WHAT TO DO:
Continue the article on U.S. nuclear regulation from the point where it stops.

SUPPLIED TEXT:
__________

Government regulations and bureaucratic red-tape are killing the U.S. nuclear industry’s ability to innovate, a prominent nuclear scientist told The Daily Caller News Foundation.

The regulations are causing U.S. nuclear reactors to shut down, which will be both an economic and environmental disaster. Red tape adds millions of dollars in costs to each new reactor and leads to delays lasting for years.

“Nuclear is failing because its nearly impossible to innovate,” Dr. Jeff Terry, a professor of nuclear physics involved in energy research at the Illinois Institute of Technology, told TheDCNF. “Think of all of the other industries we have. They don’t need to call up the government and get permission to change processes … industries that can innovate survive, and those that can’t die.”

One of the big bureaucratic hurdles to building new nuclear reactors is the U.S. Nuclear Regulatory Commission (NRC). Current regulations involved in constructing a conventional reactor can take up to 25 years to wade through, while building the reactor only takes 10 years.

“The regulators want so much proof that nothing can possibly go wrong that they often prevent you from doing things that are safer, better or cheaper,” Terry said. “The big advantage of wind, solar, natural gas and other low carbon sources is that they’re a lot less regulated than nuclear.”

U.S. nuclear plants spend an estimated $4.2 million each every year to meet government paperwork requirements and another $4.4 million to pay government-mandated security staff, according to an American Action Forum report. In addition to paperwork requirement costs, the average plant spends approximately $14 million on various government fees.

__________

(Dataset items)
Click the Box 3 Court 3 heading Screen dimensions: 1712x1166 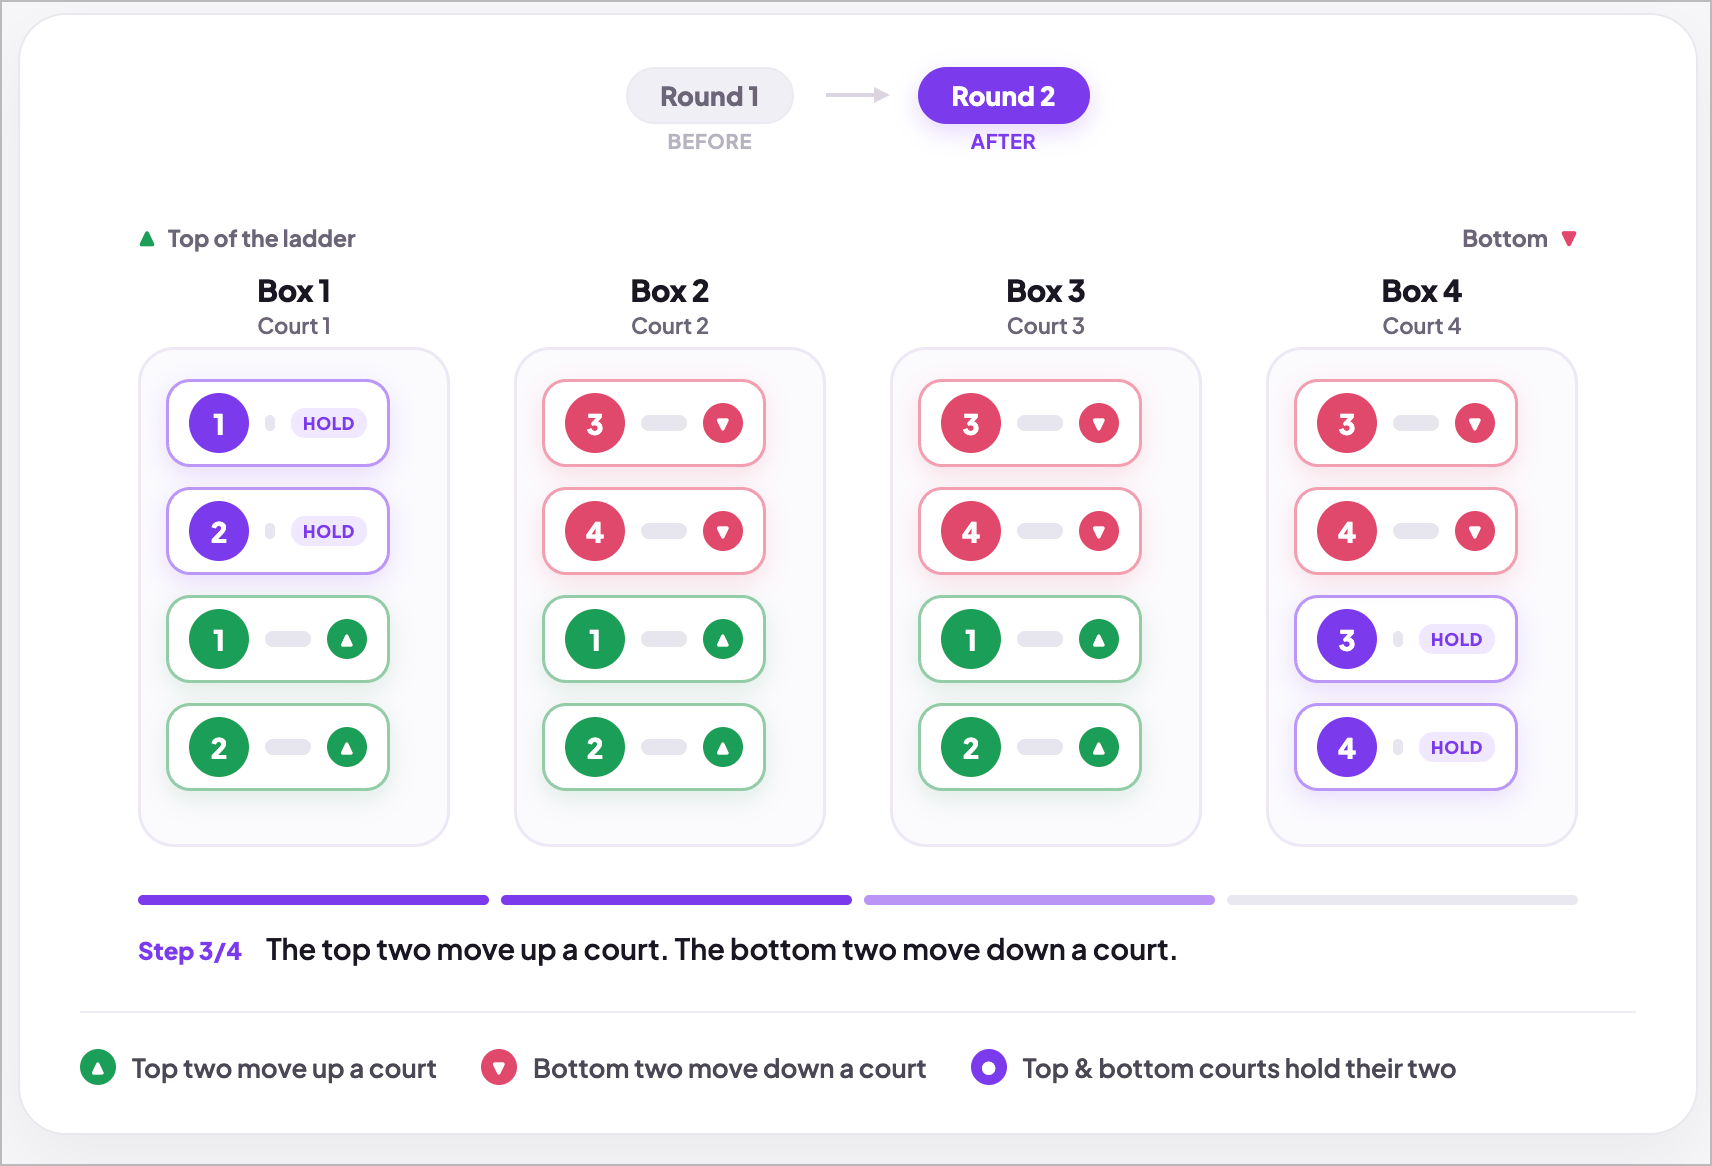pyautogui.click(x=1045, y=307)
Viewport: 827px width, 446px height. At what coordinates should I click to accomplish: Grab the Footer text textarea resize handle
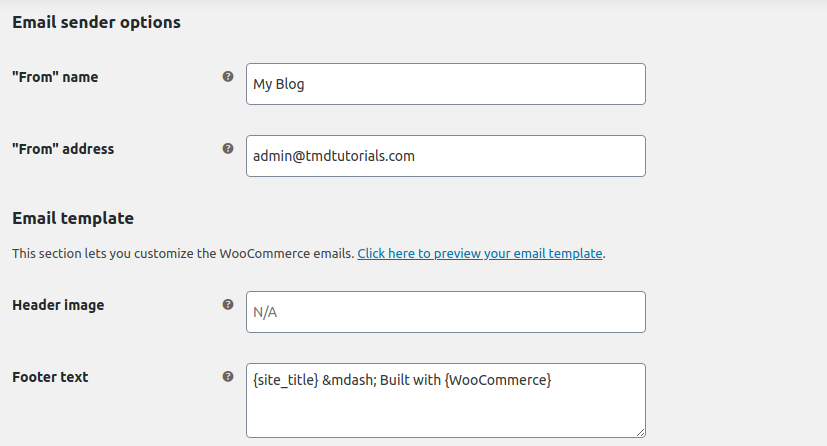click(640, 432)
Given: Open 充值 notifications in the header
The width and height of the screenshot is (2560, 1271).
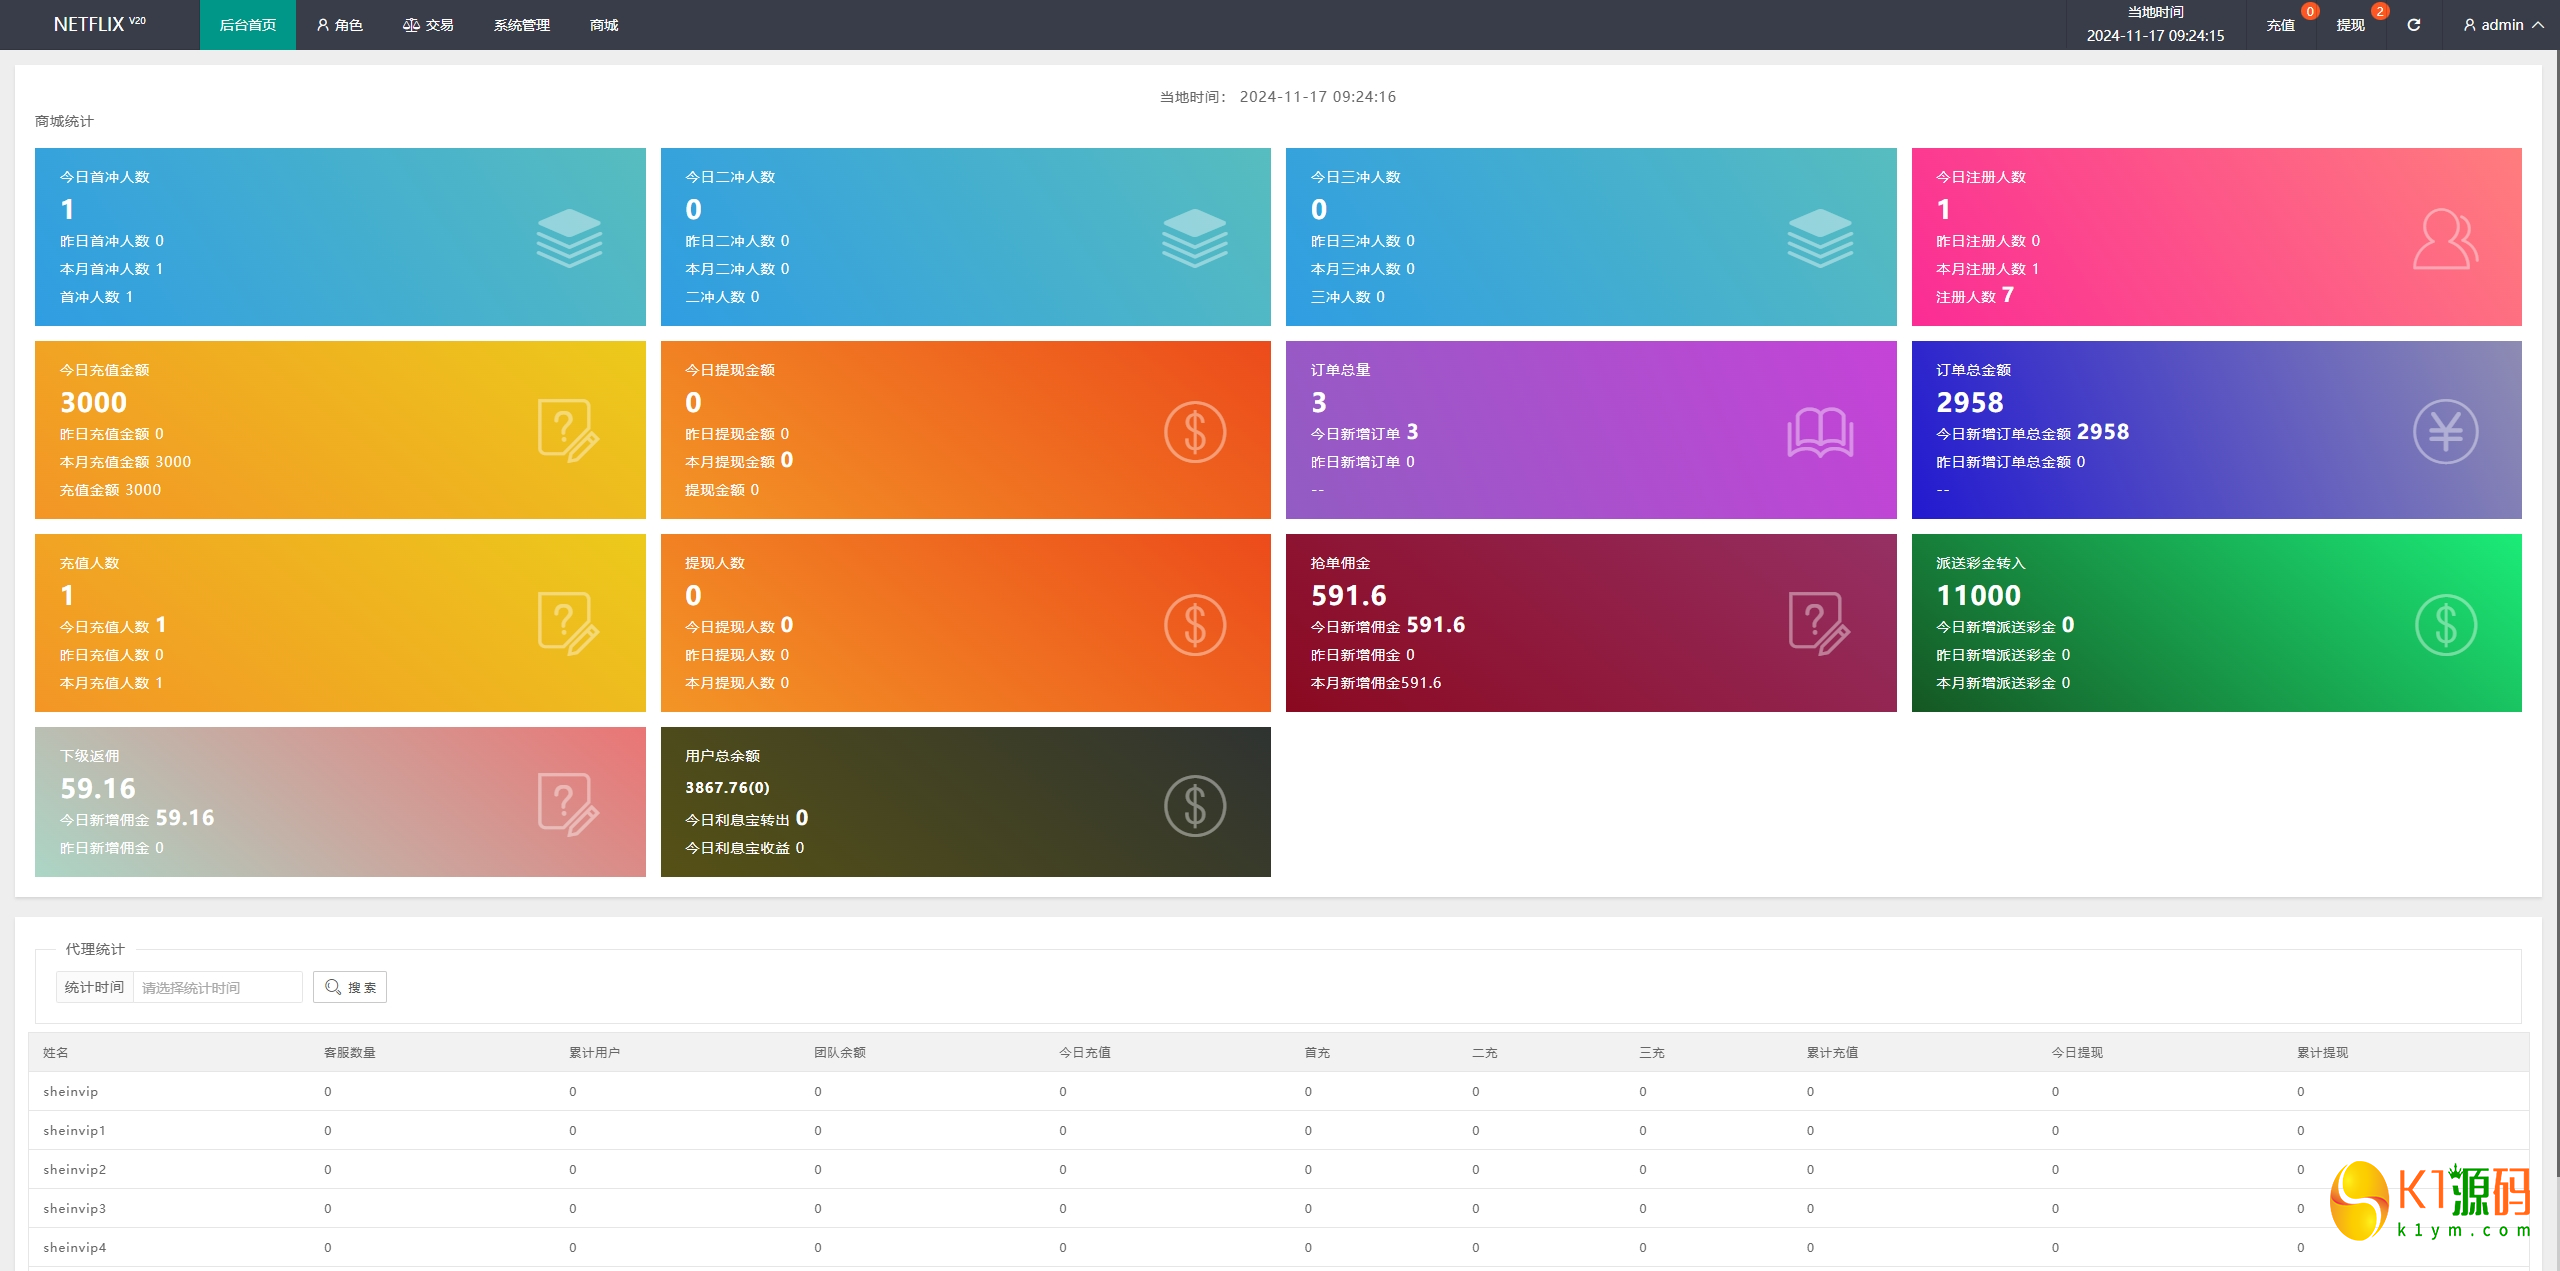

__________

ANSWER TO THIS PROBLEM:
The NRC requires so much paperwork from nuclear power providers that the average plant requires 86 full-time employees just to go through it all.

“The new reactors are safer, but they’re still light-water reactor technology,” Terry said. “It really should not be that hard for the NRC to get these new reactors licensed. It should not take four or five years … we used to build and experiment with things, but we’ve got so risk adverse that we’re afraid of anything. And that may put us at great danger of something else.”

Due in part to regulatory burdens, the U.S. isn’t building new reactors. The average age for a U.S. nuclear reactor is 35, making it nearly obsolete by modern design standards and near the end of 40-year operating licenses. Sixteen American nuclear reactors are more than 42 years old, according to government data compiled and mapped by TheDCNF.

“Paperwork is great for covering your ass, but it doesn’t make it safer,” Terry said. “Look at China. They’ve recognized that you have to build some of these things and keep people involved or the industry goes away. Frankly, the U.S. will be in much worse shape if we cede this technology to China and Russia.”

Terry called for the NRC to build advanced nuclear reactors for testing so real world experience could be gained operating them.

“If the NRC doesn’t do this, there simply won’t be a U.S. nuclear industry,” Terry said. “They’ll stop getting built and you’ll start losing students in the pipeline and losing innovation. … You’re already losing the ability to build anything. We have to keep building and operating test reactors and right now that’s coming out of China, Russia and South Korea.”

China is building 20 new nuclear reactors while South Korea alone has five more under construction. Meanwhile, only four reactors are under construction in the U.S. That’s barely enough to replace older reactors going out of service. More than half of the world’s nuclear reactors under construction are in Asia with the majority of those in China, according to Seeker.

“If you build one of these things, you’ll see some problems,” Terry said. “Everything we build has some problems, and you have to let them be built to get the innovation. To have all this paperwork upfront means that nothing ever gets done.”

NuScale Power has so far spent $500 million and 2 million labor hours over eight years to ask the federal government for permission to build an advanced nuclear reactor. The energy company filed a 12,000-page application to build an advanced nuclear reactor.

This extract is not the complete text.